Joint cardiac and respiratory motion estimation for motion-corrected cardiac PET-MR.

Respiratory and cardiac motion can strongly impair cardiac PET image quality and tracer uptake quantification. Standard gating techniques can minimize these motion artefacts but suffer from low signal-to-noise ratio because only a small percentage of the total data is utilized. Motion correction approaches have been proposed to overcome this problem but require accurate knowledge of such physiological motion. Here we present a joint PET-MR motion estimation approach which combines complimentary dynamic image information from simultaneously acquired MR and PET to ensure improved cardiac and respiratory motion estimation for motion-corrected image reconstruction (MCIR) of PET images.
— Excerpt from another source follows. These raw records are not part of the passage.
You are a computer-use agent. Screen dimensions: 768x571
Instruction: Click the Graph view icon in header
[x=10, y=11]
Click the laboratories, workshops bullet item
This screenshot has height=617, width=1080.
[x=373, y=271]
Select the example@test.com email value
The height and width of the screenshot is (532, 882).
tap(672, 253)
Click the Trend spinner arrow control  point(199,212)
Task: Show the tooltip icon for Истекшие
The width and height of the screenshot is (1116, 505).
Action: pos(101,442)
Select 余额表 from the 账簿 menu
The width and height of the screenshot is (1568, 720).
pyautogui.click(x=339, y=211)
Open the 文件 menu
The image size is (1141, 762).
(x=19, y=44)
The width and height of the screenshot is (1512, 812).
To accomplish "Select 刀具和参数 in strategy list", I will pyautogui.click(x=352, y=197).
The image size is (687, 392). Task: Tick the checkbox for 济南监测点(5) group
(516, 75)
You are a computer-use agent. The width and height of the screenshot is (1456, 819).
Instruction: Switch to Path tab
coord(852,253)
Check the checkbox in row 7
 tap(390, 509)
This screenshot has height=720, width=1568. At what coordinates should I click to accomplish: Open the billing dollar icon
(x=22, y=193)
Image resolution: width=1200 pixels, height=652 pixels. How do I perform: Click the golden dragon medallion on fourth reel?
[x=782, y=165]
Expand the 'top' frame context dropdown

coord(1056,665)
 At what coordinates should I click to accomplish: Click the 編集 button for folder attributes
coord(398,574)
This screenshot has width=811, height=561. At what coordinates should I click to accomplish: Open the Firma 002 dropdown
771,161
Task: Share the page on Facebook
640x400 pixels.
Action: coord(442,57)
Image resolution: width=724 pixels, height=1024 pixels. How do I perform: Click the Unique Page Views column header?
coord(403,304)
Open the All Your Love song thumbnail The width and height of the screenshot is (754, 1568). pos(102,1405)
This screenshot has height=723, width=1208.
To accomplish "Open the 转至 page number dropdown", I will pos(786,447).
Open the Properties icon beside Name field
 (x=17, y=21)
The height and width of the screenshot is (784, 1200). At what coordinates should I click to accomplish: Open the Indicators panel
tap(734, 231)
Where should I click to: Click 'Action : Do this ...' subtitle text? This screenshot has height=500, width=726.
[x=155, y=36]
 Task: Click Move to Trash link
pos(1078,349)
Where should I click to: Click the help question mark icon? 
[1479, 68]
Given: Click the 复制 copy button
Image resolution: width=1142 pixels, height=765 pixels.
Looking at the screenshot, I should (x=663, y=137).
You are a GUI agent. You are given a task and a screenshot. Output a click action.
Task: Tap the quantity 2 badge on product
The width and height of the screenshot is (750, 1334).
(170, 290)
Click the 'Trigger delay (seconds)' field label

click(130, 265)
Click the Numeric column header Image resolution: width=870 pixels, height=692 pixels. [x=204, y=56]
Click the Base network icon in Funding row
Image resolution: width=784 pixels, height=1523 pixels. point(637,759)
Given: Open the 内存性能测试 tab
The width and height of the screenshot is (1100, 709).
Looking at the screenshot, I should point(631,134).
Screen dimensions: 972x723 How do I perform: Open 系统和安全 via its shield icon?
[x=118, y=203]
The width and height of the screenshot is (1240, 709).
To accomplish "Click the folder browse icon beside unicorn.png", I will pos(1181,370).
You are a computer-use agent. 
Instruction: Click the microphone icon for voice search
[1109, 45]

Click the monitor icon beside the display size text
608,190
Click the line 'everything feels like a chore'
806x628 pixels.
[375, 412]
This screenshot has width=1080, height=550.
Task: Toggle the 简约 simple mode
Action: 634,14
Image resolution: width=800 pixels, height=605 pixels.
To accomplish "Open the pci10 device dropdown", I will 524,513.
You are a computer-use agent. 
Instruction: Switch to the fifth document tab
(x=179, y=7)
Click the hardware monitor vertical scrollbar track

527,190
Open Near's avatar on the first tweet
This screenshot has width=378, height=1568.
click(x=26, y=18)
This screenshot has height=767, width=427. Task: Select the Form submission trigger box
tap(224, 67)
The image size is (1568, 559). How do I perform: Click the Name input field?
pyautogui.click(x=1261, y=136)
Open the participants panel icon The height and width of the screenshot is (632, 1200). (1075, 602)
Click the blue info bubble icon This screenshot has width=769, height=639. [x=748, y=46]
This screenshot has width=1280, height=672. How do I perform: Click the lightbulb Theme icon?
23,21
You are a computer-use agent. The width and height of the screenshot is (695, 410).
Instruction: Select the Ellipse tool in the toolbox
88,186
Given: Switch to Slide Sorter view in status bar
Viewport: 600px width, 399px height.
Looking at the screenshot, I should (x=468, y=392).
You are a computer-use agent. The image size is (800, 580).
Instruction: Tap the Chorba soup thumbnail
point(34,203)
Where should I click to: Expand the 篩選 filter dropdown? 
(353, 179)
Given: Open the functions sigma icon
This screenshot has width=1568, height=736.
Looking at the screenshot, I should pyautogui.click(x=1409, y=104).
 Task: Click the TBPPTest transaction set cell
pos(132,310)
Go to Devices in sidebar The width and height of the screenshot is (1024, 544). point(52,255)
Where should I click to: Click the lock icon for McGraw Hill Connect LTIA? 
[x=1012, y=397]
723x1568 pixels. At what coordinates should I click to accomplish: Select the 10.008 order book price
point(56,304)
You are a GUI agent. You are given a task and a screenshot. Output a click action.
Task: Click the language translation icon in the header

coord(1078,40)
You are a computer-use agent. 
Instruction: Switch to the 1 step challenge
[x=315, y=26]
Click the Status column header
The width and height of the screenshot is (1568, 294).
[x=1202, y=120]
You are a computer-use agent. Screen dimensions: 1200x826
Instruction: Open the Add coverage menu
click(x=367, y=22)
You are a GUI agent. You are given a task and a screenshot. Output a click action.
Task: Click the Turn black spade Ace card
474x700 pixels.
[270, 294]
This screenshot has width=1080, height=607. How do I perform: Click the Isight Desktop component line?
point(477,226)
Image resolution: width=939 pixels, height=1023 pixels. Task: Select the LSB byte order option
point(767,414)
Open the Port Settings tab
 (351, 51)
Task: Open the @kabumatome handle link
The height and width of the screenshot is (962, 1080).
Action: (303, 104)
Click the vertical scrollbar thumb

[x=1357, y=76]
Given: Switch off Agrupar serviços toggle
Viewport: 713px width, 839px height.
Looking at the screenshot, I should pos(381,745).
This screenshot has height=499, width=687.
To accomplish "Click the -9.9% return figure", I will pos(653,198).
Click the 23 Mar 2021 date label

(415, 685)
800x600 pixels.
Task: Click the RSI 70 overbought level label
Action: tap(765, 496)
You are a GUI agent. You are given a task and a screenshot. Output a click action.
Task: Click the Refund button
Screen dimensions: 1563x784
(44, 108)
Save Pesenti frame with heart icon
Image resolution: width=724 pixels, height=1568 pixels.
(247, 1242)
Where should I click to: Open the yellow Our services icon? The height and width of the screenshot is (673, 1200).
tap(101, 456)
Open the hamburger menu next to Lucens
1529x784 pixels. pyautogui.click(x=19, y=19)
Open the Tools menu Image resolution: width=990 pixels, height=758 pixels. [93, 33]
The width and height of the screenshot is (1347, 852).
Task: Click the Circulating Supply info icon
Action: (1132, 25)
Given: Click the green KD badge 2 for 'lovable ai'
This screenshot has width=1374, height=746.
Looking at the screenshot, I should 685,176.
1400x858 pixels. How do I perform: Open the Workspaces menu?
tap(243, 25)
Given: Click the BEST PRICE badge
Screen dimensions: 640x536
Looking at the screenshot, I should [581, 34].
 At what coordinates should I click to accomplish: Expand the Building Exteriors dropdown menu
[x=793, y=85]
A 3D triple-echo Dixon MR scan is used both for calculation of MR-based attenuation correction (AC) maps and estimation of physiological motion. PET listmode data is obtained simultaneously to the MR acquisition which is used for a joint motion estimation and reconstruction of the final MCIR PET. In a first step, dynamic cardiac and respiratory motion resolved 4D MR and PET images are reconstructed. These image series are used in a joint image registration to estimate non-rigid cardiac and respiratory motion fields. In a second step, the motion fields are utilized in a MR MCIR to obtain cardiac and respiratory resolved dynamic MR-based AC maps. In the last step, the non-rigid motion fields and the dynamic AC maps are applied in a PET MCIR to obtain the final motion-corrected PET images. PET-MR data has been obtained in six patients without any known heart disease. Motion amplitudes were between 5.6 and 16 mm, with higher values in the basal compared to the mid-ventricular and apical segments. The proposed joint PET-MR motion estimation provided more accurate motion estimation than using either modality separately. The underestimation of PET uptake due to respiratory and cardiac motion artefacts in the AC maps was up to 17%. The average increase in uptake values using MCIR was 23%  ±  10% (p  <  0.0001), with values of 28%  ±  11% (p  <  0.0001) for basal, 21%  ±  8% (p  <  0.0001) for mid-cavity and 17%  ±  7% (p  <  0.0001) for apical segments. With the proposed scheme we could ensure high PET image quality and improve local PET uptake quantification by up to 30%. Attenuation correction and motion information was obtained from the same PET-MR raw data, which was obtained during free-breathing to minimize scan times and to increase patient comfort.